Gurdlinger reveals that he never intended to pay David for smuggling the marijuana. When David delivers it to him, DEA agents arrive and take him into custody thanks to David's tip. Don tells David that he and any witnesses of the crime will be placed into witness protection until Gurdlinger and Chacon's trials. Later, the Millers, now under witness protection together, are living in a suburban house with marijuana plants growing in the backyard.

==Production==
The development of the movie first began in 2002. New Line Cinema acquired the script in 2004 In March 2005, Peter Cattaneo had signed on to direct, and Will Arnett entered talks to play David Clark later in November. In February 2006, Steve Buscemi was reported to join. The film ended up in development hell until 2010 when a new draft was produced by Dan Fybel and Rich Rinaldi. Burr Steers and eventual rewriters Sean Anders and John Morris were considered to replace Cattaneo. Rawson Marshall Thurber signed on as director in 2011, and Jason Bateman became attached as the lead two months later. In April 2012, Jennifer Aniston and Jason Sudeikis joined the cast. Emma Roberts, Will Poulter, Ed Helms and Kathryn Hahn were added in July.

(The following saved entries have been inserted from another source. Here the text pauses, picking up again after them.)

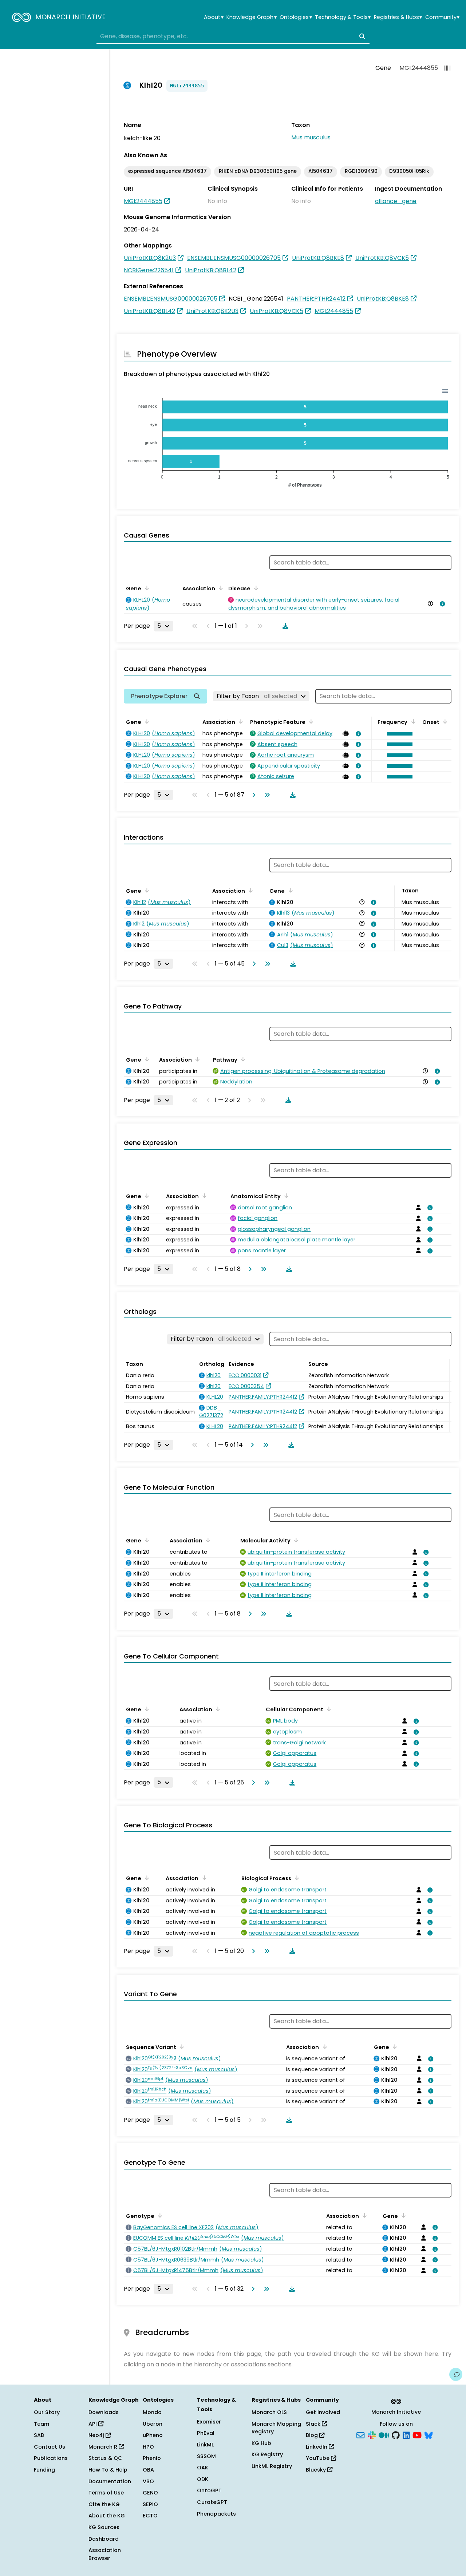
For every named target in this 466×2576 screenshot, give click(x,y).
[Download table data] (284, 626)
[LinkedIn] (406, 2435)
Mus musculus (311, 137)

Production began in Wilmington, North Carolina, on July 23, 2012. Filming also took place in Kewa Pueblo, New Mexico. It was presented at the 2013 Traverse City Film Festival.

==Release==
The film was released in theaters on August 7, 2013, in the United States, and on August 23, 2013, in the United Kingdom. It was released on September 18, 2013, in France, and was released on November 8, 2013, in Spain.

===Home media===
We're the Millers was released on Blu-ray and DVD on November 19, 2013, by Warner Home Video. The DVD was released as a two-disc special edition, containing two versions of the film: the original theatrical version, and the "unrated" extended cut with 8 minutes of new material and 45 minutes of featurettes, outtakes and deleted scenes.

==Reception==

===Box office===
We're the Millers grossed over seven times its $37 million budget, earning over $150 million in North America and $119 million internationally for a worldwide total of $270 million.

===Critical response===
On Rotten Tomatoes, We're the Millers has an approval rating of 48% based on 157 reviews. The site's critical consensus reads, "We're the Millers squanders its potential with an uneven, lazily assembled story." On Metacritic, the film has a score of 44 out of 100 based on 38 critics, indicating "mixed or average reviews". Audiences polled by CinemaScore gave the film an average grade of "A−" on an A+ to F scale.

==Accolades==

| Year | Award | Category | Recipient | Result |
| 2013 | Key Art Awards | Best Trailer – Audio/Visual | Warner Bros., New Line Cinema, Trailer Park | Nominated |
| 2014 | People's Choice Awards | Favorite Movie Actress | Jennifer Aniston | Nominated |
| Favorite Comedic Movie Actress | Jennifer Aniston | Nominated |
| Favorite On-Screen Chemistry | Jennifer Aniston and Jason Sudeikis | Nominated |
| Favorite Comedic Movie | We're the Millers | Nominated |
| British Academy Film Awards | BAFTA Rising Star Award | Will Poulter | Won |
| Empire Awards | Best Male Newcomer | Will Poulter | Nominated |
| MTV Movie Awards | Best Female Performance | Jennifer Aniston | Nominated |
| Best Breakthrough Performance | Will Poulter | Won |
| Best Shirtless Performance | Jennifer Aniston | Nominated |
| Best Kiss | Emma Roberts, Will Poulter, Jennifer Aniston | Won |
| Best Song from a Movie | Will Poulter – Waterfalls | Nominated |
| Best Comedic Performance | Jason Sudeikis | Nominated |
| Teen Choice Awards | Choice Movie Actress: Comedy | Emma Roberts | Won |
| Choice Movie: Liplock | Emma Roberts, Jennifer Aniston, Will Poulter | Nominated |
| Choice Movie: Hissy Fit | Jason Sudeikis | Nominated |
| 2015 | Casting Society of America | Big Budget Comedy | Lisa Beach, Sarah Katzman, Lisa Mae Fincannon, Jeremy Gordon, Beth Lipari, Dana Salerno | Nominated |

==Canceled sequel==
On February 25, 2014, Warner Bros. Pictures and New Line Cinema announced that a sequel to We're the Millers was in development, titled We're Still the Millers, with Adam Sztykiel writing the script. In March 2023, while promoting Murder Mystery 2, Jennifer Aniston confirmed that the sequel was scrapped.